── DATA EXCERPTS ──

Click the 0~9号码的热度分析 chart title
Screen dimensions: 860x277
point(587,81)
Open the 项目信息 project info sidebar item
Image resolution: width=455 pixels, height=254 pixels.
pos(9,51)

───

Reproduce every line of the material above without any changes.

Click the 0~9号码的热度分析 chart title
Screen dimensions: 860x277
point(587,81)
Open the 项目信息 project info sidebar item
Image resolution: width=455 pixels, height=254 pixels.
pos(9,51)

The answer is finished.